*** Input material ***
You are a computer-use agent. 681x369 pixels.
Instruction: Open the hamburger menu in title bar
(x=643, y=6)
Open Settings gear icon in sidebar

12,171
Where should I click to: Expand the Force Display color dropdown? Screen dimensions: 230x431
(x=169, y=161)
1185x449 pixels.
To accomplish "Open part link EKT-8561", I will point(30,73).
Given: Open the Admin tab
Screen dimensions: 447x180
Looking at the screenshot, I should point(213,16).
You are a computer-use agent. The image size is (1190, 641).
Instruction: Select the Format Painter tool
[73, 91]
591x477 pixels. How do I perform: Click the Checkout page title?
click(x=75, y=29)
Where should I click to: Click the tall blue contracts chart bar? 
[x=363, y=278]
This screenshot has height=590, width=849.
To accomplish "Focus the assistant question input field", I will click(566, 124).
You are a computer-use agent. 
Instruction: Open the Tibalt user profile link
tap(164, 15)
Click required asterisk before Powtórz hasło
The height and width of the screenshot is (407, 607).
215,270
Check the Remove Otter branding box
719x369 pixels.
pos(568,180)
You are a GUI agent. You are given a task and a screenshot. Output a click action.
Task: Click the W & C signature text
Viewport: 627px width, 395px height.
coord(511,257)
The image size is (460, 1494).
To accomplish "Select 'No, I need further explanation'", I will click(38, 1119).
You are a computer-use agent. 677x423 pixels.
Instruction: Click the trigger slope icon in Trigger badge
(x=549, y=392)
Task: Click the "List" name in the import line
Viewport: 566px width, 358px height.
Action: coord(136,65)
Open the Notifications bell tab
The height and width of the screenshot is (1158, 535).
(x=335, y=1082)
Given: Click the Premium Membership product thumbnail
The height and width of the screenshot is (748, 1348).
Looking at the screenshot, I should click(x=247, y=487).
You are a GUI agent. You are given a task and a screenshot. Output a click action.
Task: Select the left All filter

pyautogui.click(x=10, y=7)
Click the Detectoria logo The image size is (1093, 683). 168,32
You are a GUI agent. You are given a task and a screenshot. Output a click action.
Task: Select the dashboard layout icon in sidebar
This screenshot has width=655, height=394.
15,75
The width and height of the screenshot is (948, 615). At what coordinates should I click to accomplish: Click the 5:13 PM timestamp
***
### To do
Each entry shown above should be transcribed exactly as written.

### Written answer
You are a computer-use agent. 681x369 pixels.
Instruction: Open the hamburger menu in title bar
(x=643, y=6)
Open Settings gear icon in sidebar

12,171
Where should I click to: Expand the Force Display color dropdown? Screen dimensions: 230x431
(x=169, y=161)
1185x449 pixels.
To accomplish "Open part link EKT-8561", I will point(30,73).
Given: Open the Admin tab
Screen dimensions: 447x180
Looking at the screenshot, I should point(213,16).
You are a computer-use agent. The image size is (1190, 641).
Instruction: Select the Format Painter tool
[73, 91]
591x477 pixels. How do I perform: Click the Checkout page title?
click(x=75, y=29)
Where should I click to: Click the tall blue contracts chart bar? 
[x=363, y=278]
This screenshot has height=590, width=849.
To accomplish "Focus the assistant question input field", I will click(566, 124).
You are a computer-use agent. 
Instruction: Open the Tibalt user profile link
tap(164, 15)
Click required asterisk before Powtórz hasło
The height and width of the screenshot is (407, 607).
215,270
Check the Remove Otter branding box
719x369 pixels.
pos(568,180)
You are a GUI agent. You are given a task and a screenshot. Output a click action.
Task: Click the W & C signature text
Viewport: 627px width, 395px height.
coord(511,257)
The image size is (460, 1494).
To accomplish "Select 'No, I need further explanation'", I will click(38, 1119).
You are a computer-use agent. 677x423 pixels.
Instruction: Click the trigger slope icon in Trigger badge
(x=549, y=392)
Task: Click the "List" name in the import line
Viewport: 566px width, 358px height.
Action: coord(136,65)
Open the Notifications bell tab
The height and width of the screenshot is (1158, 535).
(x=335, y=1082)
Given: Click the Premium Membership product thumbnail
The height and width of the screenshot is (748, 1348).
Looking at the screenshot, I should click(x=247, y=487).
You are a GUI agent. You are given a task and a screenshot. Output a click action.
Task: Select the left All filter

pyautogui.click(x=10, y=7)
Click the Detectoria logo The image size is (1093, 683). 168,32
You are a GUI agent. You are given a task and a screenshot. Output a click action.
Task: Select the dashboard layout icon in sidebar
This screenshot has width=655, height=394.
15,75
The width and height of the screenshot is (948, 615). At what coordinates should I click to accomplish: Click the 5:13 PM timestamp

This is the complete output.